Кто к торгу страстному приступит?

Свою любовь я продаю! —

что вызвала бурю — несколько двусмысленных — восторгов. По поводу этих восторгов «Век» обрушился на устроителей вечера, да отчасти и на даму. Поднялась жаркая полемика, припутали к ней «женский вопрос» — и «Век» (в нем тогда участвовал брат Достоевского) вместе со своим «безобразным поступком» — посягновением на «женскую свободу» — был посрамлен.

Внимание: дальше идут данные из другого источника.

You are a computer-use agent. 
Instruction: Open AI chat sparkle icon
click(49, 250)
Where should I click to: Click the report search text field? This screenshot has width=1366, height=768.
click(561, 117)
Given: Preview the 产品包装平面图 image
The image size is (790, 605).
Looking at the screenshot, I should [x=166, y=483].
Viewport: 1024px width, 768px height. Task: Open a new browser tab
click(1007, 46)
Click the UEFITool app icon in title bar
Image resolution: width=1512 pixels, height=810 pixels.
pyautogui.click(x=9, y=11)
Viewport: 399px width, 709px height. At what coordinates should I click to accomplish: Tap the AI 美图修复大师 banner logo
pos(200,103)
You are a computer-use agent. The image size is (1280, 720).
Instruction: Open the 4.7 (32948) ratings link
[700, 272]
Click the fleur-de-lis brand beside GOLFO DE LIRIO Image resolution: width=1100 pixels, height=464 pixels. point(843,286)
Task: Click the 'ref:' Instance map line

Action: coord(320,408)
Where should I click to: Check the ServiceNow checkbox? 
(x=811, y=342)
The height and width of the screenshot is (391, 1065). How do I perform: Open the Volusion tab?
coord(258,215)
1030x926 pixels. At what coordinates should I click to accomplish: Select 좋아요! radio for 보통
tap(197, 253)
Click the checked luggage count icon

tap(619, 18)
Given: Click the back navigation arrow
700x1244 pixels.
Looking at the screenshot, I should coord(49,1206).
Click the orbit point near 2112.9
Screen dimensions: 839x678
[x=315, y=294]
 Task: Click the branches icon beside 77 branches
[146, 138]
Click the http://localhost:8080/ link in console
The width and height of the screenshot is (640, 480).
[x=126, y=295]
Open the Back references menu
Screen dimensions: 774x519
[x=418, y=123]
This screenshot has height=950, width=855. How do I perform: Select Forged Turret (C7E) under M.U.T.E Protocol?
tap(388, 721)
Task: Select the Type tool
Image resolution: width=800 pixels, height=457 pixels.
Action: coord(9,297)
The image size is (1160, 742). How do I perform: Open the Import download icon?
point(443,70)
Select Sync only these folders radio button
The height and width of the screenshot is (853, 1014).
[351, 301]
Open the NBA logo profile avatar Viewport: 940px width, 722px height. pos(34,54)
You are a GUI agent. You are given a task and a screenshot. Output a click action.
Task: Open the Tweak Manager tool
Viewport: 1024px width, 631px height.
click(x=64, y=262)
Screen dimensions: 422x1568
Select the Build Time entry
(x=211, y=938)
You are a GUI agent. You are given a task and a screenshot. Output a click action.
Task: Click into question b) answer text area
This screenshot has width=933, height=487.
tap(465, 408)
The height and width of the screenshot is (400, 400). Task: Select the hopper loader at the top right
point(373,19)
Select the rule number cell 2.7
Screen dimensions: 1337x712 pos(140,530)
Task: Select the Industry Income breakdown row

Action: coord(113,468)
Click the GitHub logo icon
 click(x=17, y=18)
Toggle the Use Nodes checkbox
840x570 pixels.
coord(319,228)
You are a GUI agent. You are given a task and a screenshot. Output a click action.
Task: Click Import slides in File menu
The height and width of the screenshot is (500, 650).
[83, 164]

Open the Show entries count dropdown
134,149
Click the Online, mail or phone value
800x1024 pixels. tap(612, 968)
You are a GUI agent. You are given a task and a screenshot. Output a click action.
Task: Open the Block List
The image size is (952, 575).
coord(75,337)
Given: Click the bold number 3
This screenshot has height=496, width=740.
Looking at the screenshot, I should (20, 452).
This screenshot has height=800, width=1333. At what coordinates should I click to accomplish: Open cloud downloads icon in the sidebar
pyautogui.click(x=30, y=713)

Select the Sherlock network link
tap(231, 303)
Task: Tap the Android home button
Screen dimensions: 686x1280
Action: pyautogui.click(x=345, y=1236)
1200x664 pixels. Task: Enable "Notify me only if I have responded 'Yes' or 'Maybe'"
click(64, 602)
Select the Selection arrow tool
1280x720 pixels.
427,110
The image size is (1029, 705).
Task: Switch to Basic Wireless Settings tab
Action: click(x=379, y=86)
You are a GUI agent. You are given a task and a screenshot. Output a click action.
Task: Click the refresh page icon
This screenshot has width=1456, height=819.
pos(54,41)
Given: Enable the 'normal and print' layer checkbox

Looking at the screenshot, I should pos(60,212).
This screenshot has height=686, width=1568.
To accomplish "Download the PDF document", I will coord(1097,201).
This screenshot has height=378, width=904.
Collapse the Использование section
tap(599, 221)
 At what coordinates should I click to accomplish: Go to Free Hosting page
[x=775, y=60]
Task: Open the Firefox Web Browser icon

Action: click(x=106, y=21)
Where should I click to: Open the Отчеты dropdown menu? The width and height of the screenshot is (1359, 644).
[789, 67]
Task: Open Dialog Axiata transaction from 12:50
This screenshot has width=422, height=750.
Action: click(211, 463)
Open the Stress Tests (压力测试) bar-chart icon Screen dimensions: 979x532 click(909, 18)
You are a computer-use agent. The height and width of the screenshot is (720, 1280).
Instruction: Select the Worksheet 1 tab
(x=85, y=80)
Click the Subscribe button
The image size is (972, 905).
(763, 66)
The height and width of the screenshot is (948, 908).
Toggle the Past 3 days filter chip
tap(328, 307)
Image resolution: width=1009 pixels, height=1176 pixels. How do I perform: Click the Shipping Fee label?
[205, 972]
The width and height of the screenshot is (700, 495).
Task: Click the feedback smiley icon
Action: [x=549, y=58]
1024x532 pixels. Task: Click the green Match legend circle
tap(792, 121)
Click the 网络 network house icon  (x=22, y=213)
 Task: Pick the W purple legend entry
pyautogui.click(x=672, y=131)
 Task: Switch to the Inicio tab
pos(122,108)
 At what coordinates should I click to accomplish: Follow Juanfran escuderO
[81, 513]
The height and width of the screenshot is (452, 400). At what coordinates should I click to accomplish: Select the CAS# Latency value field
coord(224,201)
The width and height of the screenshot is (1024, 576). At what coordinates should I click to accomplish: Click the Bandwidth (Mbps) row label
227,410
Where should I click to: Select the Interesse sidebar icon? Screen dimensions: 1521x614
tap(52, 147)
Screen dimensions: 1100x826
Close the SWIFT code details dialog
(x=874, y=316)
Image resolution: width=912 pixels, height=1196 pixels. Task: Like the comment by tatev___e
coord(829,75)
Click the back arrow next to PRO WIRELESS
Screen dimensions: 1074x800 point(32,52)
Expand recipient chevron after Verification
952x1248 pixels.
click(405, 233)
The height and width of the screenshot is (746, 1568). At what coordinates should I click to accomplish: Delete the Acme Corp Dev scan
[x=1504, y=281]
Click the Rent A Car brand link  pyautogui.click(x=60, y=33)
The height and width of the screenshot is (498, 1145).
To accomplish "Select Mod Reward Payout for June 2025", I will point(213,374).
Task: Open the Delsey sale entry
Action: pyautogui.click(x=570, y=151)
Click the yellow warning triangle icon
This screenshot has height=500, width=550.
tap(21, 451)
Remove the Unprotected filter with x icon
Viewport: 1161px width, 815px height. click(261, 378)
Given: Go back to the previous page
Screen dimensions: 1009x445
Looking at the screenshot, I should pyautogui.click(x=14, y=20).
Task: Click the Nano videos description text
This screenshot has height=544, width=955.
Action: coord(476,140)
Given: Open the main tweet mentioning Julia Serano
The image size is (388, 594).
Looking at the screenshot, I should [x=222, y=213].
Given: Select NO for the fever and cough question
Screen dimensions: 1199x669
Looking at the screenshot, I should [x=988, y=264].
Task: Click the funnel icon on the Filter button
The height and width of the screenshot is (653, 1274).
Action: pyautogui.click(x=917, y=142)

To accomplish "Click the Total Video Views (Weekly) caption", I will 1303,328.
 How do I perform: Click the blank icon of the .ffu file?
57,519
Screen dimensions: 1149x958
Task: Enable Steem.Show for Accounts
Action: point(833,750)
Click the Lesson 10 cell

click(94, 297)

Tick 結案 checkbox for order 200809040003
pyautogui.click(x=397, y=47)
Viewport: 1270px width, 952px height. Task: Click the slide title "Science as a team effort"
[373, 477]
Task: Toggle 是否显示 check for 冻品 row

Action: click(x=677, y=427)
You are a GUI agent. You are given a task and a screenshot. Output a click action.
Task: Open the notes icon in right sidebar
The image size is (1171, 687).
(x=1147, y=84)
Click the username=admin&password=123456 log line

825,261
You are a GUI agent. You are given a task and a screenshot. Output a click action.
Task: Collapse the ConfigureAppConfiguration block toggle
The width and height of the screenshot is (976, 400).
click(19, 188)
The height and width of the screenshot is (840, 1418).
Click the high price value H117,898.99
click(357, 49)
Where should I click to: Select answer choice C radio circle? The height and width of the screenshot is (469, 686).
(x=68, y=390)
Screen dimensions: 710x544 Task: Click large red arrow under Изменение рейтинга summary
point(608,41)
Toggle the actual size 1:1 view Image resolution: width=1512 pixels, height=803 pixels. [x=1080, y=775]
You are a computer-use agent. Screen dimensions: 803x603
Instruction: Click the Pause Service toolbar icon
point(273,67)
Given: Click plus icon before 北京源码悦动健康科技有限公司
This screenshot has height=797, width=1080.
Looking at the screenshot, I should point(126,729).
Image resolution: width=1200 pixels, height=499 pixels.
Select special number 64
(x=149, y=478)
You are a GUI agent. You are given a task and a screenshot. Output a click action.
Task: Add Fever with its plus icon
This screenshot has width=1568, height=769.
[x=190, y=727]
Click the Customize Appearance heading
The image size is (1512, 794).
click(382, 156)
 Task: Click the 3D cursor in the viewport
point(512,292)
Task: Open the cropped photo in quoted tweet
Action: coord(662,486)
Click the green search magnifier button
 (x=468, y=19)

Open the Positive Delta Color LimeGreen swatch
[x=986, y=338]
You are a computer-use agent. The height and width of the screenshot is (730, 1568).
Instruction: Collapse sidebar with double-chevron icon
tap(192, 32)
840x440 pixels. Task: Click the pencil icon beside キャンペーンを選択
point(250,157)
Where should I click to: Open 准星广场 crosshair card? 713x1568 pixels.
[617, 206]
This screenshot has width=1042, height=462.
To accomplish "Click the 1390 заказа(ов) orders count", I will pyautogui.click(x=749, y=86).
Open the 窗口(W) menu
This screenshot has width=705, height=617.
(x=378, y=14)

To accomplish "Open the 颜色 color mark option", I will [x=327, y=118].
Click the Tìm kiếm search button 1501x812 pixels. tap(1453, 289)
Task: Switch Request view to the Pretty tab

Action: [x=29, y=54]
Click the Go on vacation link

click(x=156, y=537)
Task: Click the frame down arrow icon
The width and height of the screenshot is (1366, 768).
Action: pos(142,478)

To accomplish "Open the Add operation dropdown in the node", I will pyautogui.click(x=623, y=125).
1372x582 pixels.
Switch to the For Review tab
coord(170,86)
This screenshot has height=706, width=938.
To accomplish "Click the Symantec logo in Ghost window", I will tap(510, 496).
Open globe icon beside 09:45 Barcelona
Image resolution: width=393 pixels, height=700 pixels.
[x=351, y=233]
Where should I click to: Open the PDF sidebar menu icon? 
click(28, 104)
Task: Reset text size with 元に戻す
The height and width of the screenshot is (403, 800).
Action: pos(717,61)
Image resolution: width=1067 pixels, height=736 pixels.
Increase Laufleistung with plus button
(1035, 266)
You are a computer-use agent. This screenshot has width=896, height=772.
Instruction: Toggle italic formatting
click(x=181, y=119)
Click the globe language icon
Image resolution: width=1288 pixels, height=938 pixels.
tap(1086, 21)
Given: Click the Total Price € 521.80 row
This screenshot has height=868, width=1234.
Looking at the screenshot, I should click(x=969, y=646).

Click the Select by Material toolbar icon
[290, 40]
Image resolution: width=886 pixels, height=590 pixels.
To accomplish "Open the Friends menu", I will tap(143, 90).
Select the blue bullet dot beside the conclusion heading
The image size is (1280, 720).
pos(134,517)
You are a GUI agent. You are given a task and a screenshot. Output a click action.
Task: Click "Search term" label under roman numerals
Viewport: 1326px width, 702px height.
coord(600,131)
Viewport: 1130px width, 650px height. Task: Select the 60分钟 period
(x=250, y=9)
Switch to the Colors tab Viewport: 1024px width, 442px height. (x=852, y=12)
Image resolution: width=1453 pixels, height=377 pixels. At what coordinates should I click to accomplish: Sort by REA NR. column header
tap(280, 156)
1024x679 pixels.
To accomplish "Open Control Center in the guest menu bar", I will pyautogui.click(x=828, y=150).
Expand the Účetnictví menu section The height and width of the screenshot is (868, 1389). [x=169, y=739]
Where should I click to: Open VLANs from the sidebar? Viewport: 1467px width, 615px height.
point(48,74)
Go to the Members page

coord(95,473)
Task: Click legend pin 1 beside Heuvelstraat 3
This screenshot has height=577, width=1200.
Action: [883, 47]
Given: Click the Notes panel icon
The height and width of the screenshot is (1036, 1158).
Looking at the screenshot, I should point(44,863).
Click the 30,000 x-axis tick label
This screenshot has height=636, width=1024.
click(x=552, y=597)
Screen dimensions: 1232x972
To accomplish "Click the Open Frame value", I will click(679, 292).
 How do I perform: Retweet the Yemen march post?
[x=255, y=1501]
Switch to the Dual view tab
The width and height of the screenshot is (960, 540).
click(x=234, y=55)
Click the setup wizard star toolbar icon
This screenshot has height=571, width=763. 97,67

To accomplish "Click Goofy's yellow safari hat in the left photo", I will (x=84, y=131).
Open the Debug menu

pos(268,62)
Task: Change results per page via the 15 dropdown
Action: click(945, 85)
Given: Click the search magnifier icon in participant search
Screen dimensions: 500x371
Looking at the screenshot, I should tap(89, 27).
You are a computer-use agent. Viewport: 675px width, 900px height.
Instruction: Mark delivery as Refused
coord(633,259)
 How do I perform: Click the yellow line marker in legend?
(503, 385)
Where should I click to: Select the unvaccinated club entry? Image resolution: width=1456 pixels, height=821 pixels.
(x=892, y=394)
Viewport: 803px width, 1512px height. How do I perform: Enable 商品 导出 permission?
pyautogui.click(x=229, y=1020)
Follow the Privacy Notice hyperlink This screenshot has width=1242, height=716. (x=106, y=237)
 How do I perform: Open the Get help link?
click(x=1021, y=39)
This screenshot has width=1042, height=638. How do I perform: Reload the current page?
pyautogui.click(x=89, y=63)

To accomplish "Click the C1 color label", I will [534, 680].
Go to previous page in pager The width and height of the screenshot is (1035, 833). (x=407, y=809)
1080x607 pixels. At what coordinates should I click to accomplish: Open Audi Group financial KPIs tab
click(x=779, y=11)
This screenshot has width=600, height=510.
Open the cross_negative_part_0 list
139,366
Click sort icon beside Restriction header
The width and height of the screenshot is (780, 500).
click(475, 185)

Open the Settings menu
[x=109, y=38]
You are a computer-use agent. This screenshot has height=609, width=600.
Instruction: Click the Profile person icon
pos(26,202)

Раз как-то Вейнберг принес мне вместо конфет от Гурмэ красную сафьянную тетрадь для стихов. На первом листке шутливое посвящение:

Хоть у вас седьмой этаж,

Но любовь моя все та ж,

Как была бы, если б вы

Жили ниже дна Невы.

Справьтесь в сердце вы любом,

Чувства нет нигде такого,

Как в дарящем сей альбом

Старом

Гейне из Тамбова.

И затем, впоследствии, внизу приписано:

Три года прошло, леденеет уж кровь,

Но к вам  — точно так же пылает любовь.

(Эта тетрадь, где записывались потом и мои стихи целых 15 лет, пропала в Совдепии вместе со всем моим архивом, далеко не лишенным исторического интереса.)

Вейнберговская нежность к литературе вовсе не была только книжной. Вечно заседал он в каких-то комитетах, в Фонде работал бессменно, принимал всю мелкую литературную братию, бедствующим устраивал ссуды. Всех приходящих к нему, даже просто графоманов, терпеливо слушал. Кого следует — вышучивал, но с таким веселым, добрым юмором, что на него не обижались и графоманы.

Время, однако, шло. Старики, сверстники Вейнберга, — уходили, умирали. В литературе народились новые течения. Вейнберг не мог примкнуть к ним, конечно, да и попыток к тому не делал, слишком был искренен. Но он по-прежнему относился ко всему новому с интересом и благостью: не была ли это все та же «русская литература», верным рыцарем которой он оставался?

Старческие немощи уже одолевали его (как он добродушно над ними шутил!). Ездил лечиться за границу — мы раз случайно встретились с ним в Германии. Тогда умер Чехов — помню, как огорчился, даже возмутился этой смертью П. И.: высоко его ценил. Впрочем, раньше как-то сознавался, что в Чехове ему чужд подход к жизни «уж очень мелочной, хмурой, без положительного… А ведь талант-то какой, тургеневский!». Я его поддразниваю: «Положительного! Вы привыкли к писателям с «идеалами»! Теперь другие песни!»